# Problem statement
From the first line to the last, reproduce the material exactly.

# Source information
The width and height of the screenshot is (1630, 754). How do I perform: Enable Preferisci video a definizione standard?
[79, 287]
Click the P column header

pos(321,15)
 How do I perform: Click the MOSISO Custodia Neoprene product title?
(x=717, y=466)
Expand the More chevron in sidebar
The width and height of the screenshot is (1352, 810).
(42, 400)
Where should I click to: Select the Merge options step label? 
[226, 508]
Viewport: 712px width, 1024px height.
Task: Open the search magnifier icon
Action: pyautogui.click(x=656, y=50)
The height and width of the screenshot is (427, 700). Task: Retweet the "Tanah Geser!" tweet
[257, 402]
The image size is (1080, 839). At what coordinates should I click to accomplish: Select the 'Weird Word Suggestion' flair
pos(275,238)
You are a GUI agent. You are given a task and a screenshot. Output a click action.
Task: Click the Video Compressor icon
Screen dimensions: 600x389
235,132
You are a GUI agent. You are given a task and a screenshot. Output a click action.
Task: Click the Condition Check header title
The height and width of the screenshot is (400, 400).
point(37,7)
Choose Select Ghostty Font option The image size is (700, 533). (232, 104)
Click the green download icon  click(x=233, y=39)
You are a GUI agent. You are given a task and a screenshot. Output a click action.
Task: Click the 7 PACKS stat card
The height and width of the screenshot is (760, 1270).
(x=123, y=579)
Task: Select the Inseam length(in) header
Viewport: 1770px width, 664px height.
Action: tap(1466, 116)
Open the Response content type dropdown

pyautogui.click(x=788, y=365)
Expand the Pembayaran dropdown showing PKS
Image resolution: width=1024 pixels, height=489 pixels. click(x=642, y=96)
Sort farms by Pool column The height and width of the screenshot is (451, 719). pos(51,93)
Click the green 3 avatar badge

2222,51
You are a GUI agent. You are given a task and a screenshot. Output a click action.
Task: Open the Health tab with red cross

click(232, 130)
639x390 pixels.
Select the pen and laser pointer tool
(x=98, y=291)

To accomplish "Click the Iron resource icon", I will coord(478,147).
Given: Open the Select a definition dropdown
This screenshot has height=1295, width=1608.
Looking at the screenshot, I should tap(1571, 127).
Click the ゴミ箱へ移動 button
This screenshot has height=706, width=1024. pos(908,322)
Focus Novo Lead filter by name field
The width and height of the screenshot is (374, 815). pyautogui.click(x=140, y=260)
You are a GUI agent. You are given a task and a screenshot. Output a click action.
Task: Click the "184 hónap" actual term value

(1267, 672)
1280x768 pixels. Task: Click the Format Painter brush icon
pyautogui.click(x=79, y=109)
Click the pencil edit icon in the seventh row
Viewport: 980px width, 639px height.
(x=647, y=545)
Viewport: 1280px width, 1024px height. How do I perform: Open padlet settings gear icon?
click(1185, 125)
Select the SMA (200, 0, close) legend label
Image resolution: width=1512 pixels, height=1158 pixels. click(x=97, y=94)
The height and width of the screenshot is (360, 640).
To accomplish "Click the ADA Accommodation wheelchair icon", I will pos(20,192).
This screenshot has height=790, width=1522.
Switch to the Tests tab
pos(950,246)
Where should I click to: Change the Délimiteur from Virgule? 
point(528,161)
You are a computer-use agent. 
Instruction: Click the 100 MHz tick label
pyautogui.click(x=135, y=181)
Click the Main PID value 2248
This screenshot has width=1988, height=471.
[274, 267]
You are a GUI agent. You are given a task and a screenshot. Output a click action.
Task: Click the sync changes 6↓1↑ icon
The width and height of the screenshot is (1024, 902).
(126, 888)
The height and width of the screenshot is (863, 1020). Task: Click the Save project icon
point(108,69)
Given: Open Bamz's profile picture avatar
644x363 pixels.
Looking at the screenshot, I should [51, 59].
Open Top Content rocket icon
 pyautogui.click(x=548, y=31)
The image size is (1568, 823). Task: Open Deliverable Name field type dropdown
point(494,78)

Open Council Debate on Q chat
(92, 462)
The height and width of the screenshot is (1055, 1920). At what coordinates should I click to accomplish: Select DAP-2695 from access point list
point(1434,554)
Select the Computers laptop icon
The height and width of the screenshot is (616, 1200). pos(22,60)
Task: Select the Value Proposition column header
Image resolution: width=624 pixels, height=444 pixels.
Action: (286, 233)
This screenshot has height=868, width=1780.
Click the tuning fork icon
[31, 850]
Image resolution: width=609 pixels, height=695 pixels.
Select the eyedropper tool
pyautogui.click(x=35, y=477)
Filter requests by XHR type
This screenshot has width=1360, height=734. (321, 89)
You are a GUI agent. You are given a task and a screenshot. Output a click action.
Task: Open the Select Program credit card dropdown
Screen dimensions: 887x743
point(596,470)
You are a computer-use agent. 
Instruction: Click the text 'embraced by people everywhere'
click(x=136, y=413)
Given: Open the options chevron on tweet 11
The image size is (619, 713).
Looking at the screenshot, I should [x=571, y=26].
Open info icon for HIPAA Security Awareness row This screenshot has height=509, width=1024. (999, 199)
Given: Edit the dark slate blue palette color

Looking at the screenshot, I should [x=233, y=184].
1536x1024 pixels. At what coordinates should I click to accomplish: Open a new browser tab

# Exercise response
The width and height of the screenshot is (1630, 754). How do I perform: Enable Preferisci video a definizione standard?
[79, 287]
Click the P column header

pos(321,15)
 How do I perform: Click the MOSISO Custodia Neoprene product title?
(x=717, y=466)
Expand the More chevron in sidebar
The width and height of the screenshot is (1352, 810).
(42, 400)
Where should I click to: Select the Merge options step label? 
[226, 508]
Viewport: 712px width, 1024px height.
Task: Open the search magnifier icon
Action: pyautogui.click(x=656, y=50)
The height and width of the screenshot is (427, 700). Task: Retweet the "Tanah Geser!" tweet
[257, 402]
The image size is (1080, 839). At what coordinates should I click to accomplish: Select the 'Weird Word Suggestion' flair
pos(275,238)
You are a GUI agent. You are given a task and a screenshot. Output a click action.
Task: Click the Video Compressor icon
Screen dimensions: 600x389
235,132
You are a GUI agent. You are given a task and a screenshot. Output a click action.
Task: Click the Condition Check header title
The height and width of the screenshot is (400, 400).
point(37,7)
Choose Select Ghostty Font option The image size is (700, 533). (232, 104)
Click the green download icon  click(x=233, y=39)
You are a GUI agent. You are given a task and a screenshot. Output a click action.
Task: Click the 7 PACKS stat card
The height and width of the screenshot is (760, 1270).
(x=123, y=579)
Task: Select the Inseam length(in) header
Viewport: 1770px width, 664px height.
Action: tap(1466, 116)
Open the Response content type dropdown

pyautogui.click(x=788, y=365)
Expand the Pembayaran dropdown showing PKS
Image resolution: width=1024 pixels, height=489 pixels. click(x=642, y=96)
Sort farms by Pool column The height and width of the screenshot is (451, 719). pos(51,93)
Click the green 3 avatar badge

2222,51
You are a GUI agent. You are given a task and a screenshot. Output a click action.
Task: Open the Health tab with red cross

click(232, 130)
639x390 pixels.
Select the pen and laser pointer tool
(x=98, y=291)

To accomplish "Click the Iron resource icon", I will coord(478,147).
Given: Open the Select a definition dropdown
This screenshot has height=1295, width=1608.
Looking at the screenshot, I should tap(1571, 127).
Click the ゴミ箱へ移動 button
This screenshot has height=706, width=1024. pos(908,322)
Focus Novo Lead filter by name field
The width and height of the screenshot is (374, 815). pyautogui.click(x=140, y=260)
You are a GUI agent. You are given a task and a screenshot. Output a click action.
Task: Click the "184 hónap" actual term value

(1267, 672)
1280x768 pixels. Task: Click the Format Painter brush icon
pyautogui.click(x=79, y=109)
Click the pencil edit icon in the seventh row
Viewport: 980px width, 639px height.
(x=647, y=545)
Viewport: 1280px width, 1024px height. How do I perform: Open padlet settings gear icon?
click(1185, 125)
Select the SMA (200, 0, close) legend label
Image resolution: width=1512 pixels, height=1158 pixels. click(x=97, y=94)
The height and width of the screenshot is (360, 640).
To accomplish "Click the ADA Accommodation wheelchair icon", I will pos(20,192).
This screenshot has height=790, width=1522.
Switch to the Tests tab
pos(950,246)
Where should I click to: Change the Délimiteur from Virgule? 
point(528,161)
You are a computer-use agent. 
Instruction: Click the 100 MHz tick label
pyautogui.click(x=135, y=181)
Click the Main PID value 2248
This screenshot has width=1988, height=471.
[274, 267]
You are a GUI agent. You are given a task and a screenshot. Output a click action.
Task: Click the sync changes 6↓1↑ icon
The width and height of the screenshot is (1024, 902).
(126, 888)
The height and width of the screenshot is (863, 1020). Task: Click the Save project icon
point(108,69)
Given: Open Bamz's profile picture avatar
644x363 pixels.
Looking at the screenshot, I should [51, 59].
Open Top Content rocket icon
 pyautogui.click(x=548, y=31)
The image size is (1568, 823). Task: Open Deliverable Name field type dropdown
point(494,78)

Open Council Debate on Q chat
(92, 462)
The height and width of the screenshot is (1055, 1920). At what coordinates should I click to accomplish: Select DAP-2695 from access point list
point(1434,554)
Select the Computers laptop icon
The height and width of the screenshot is (616, 1200). pos(22,60)
Task: Select the Value Proposition column header
Image resolution: width=624 pixels, height=444 pixels.
Action: (286, 233)
This screenshot has height=868, width=1780.
Click the tuning fork icon
[31, 850]
Image resolution: width=609 pixels, height=695 pixels.
Select the eyedropper tool
pyautogui.click(x=35, y=477)
Filter requests by XHR type
This screenshot has width=1360, height=734. (321, 89)
You are a GUI agent. You are given a task and a screenshot. Output a click action.
Task: Open the Select Program credit card dropdown
Screen dimensions: 887x743
point(596,470)
You are a computer-use agent. 
Instruction: Click the text 'embraced by people everywhere'
click(x=136, y=413)
Given: Open the options chevron on tweet 11
The image size is (619, 713).
Looking at the screenshot, I should [x=571, y=26].
Open info icon for HIPAA Security Awareness row This screenshot has height=509, width=1024. (999, 199)
Given: Edit the dark slate blue palette color

Looking at the screenshot, I should [x=233, y=184].
1536x1024 pixels. At what coordinates should I click to accomplish: Open a new browser tab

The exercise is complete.